Interprété par Feu! Chatterton. pic.twitter.com/UjbezrjOTE
Il pleut sans respect aucun pour la pompe républicaine et les millimétrages mémoriels des spin doctors et c'est elle, la pluie, qui rafle en rafales la savante cérémonie. Il pleut sur les portraits des Vingt et trois quand les fusils fleurirent, adieu Golda Bancic, adieu Joseph Epstein, adieu Celestino Alfonso, adieu la peine et le plaisir adieu les roses. Il pleut sur ces couplets de tous temps connus et fredonnés, c'est Feu! Chatterton qui signe la reprise, tout écrasé dans la nuit par les colonnes du Panthéon, et les douceurs félines d'Arthur Teboul feraient presque oublier les goualantes de Ferré, quand il fallut goualer dans les années Cinquante pour crever onze ans de silence et de honte, onze ans de seconde mort de ces Français de préférence, ce soir enfin ressuscités. Vous n'avez réclamé la gloire ni les larmes, onze ans déjà, que cela passe vite onze ans
: ah petit coquin d'Aragon, barde sublime des turpitudes.

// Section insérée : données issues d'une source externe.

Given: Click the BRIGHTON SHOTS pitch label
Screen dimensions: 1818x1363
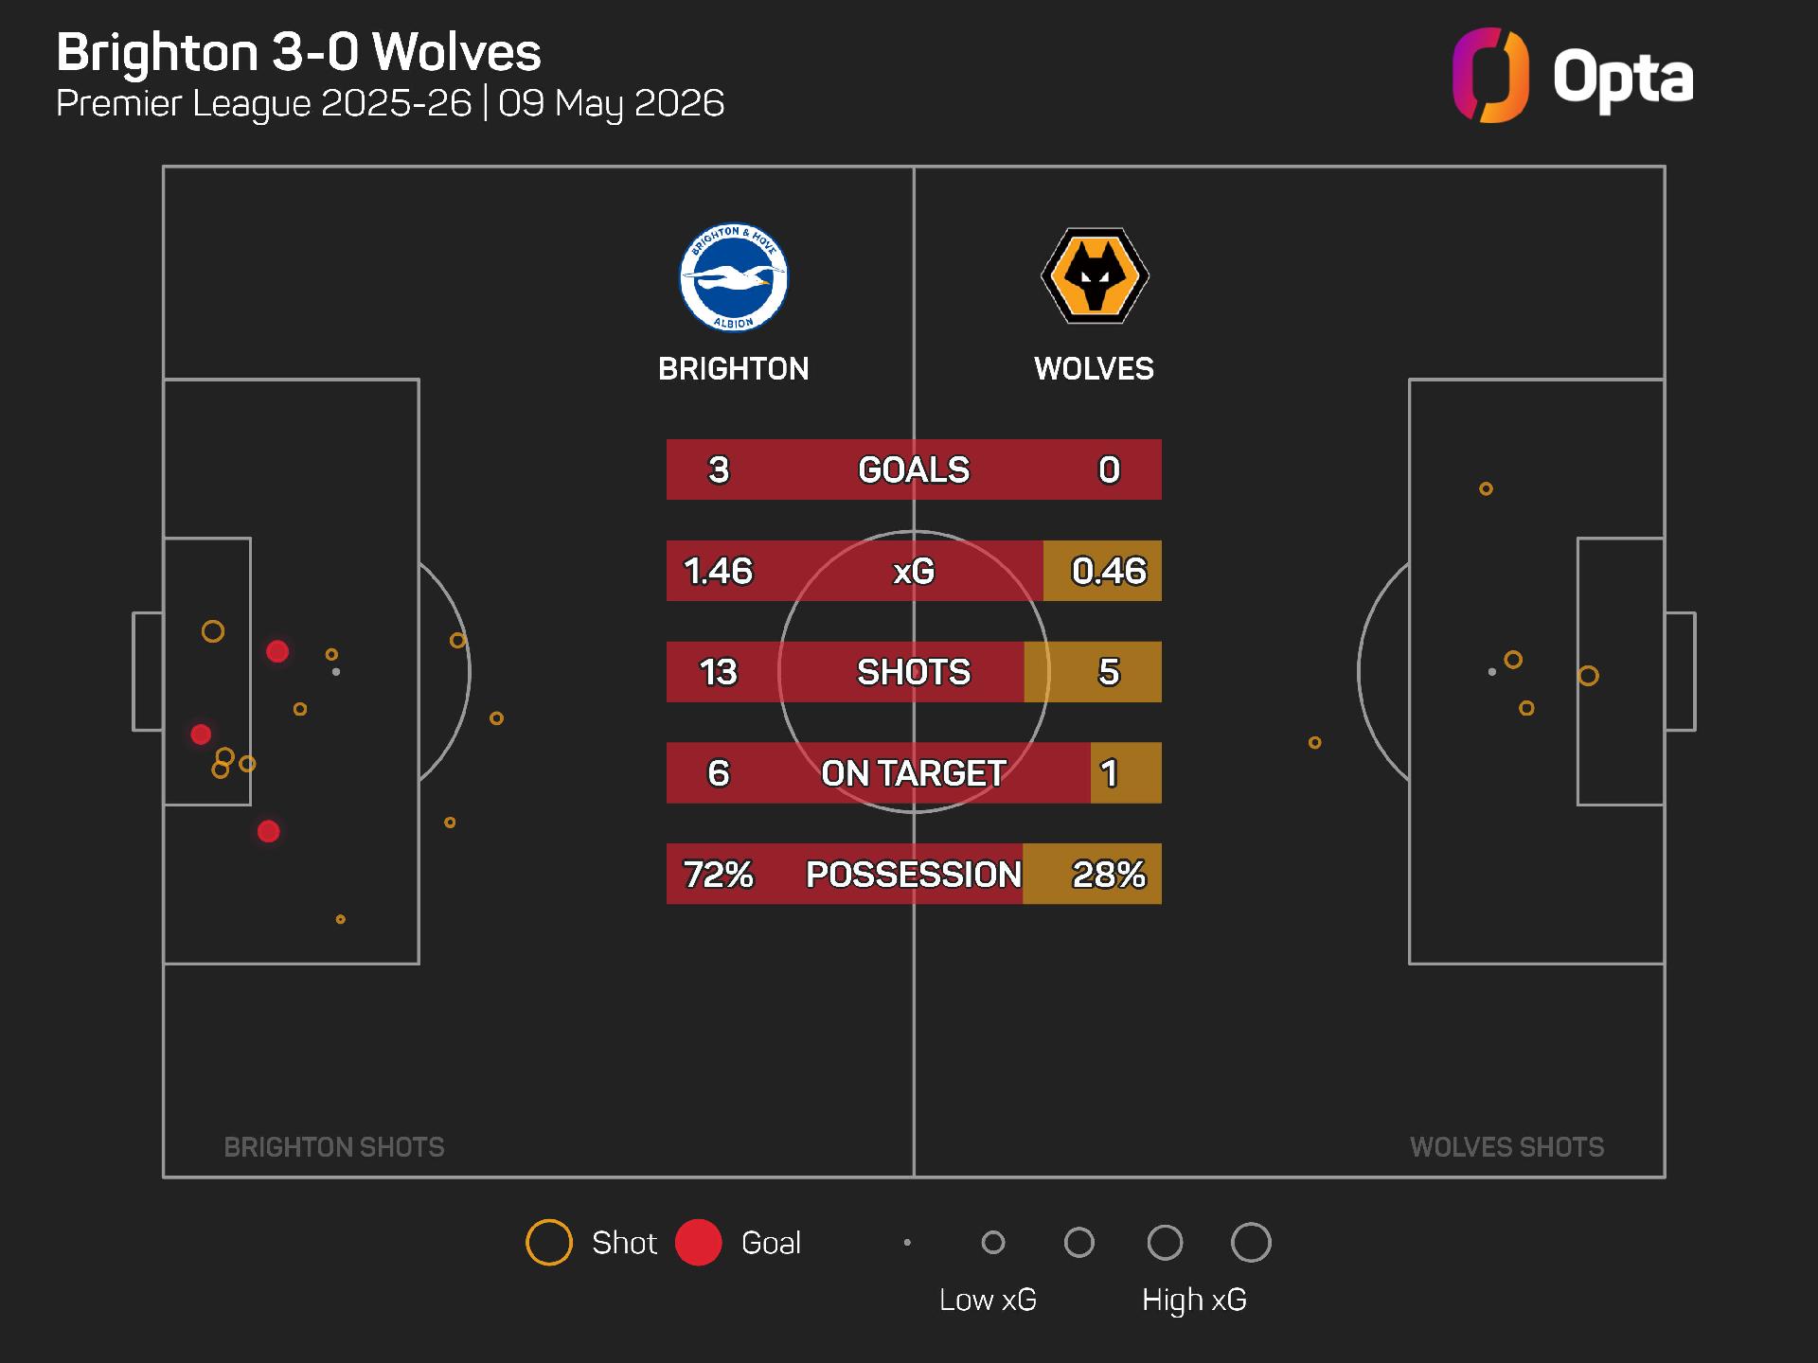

Entre ici Mélinée, ô mon amour mon orpheline, il pleut sur les grands hommes, sur la patrie reconnaissante, il pleut même sur les plans de coupe du public bien au sec, descendants concentrés, anciens à médailles, collégiens soudain gagnés par la gravité, il pleut indifférent sur les sacrifices et les savants malentendus de la cérémonie, sur les coeurs donnés avant le temps et les souillures, hélas, de cette panthéonisation, virgule de lumière entre barbaries d'hier et barbaries annoncées.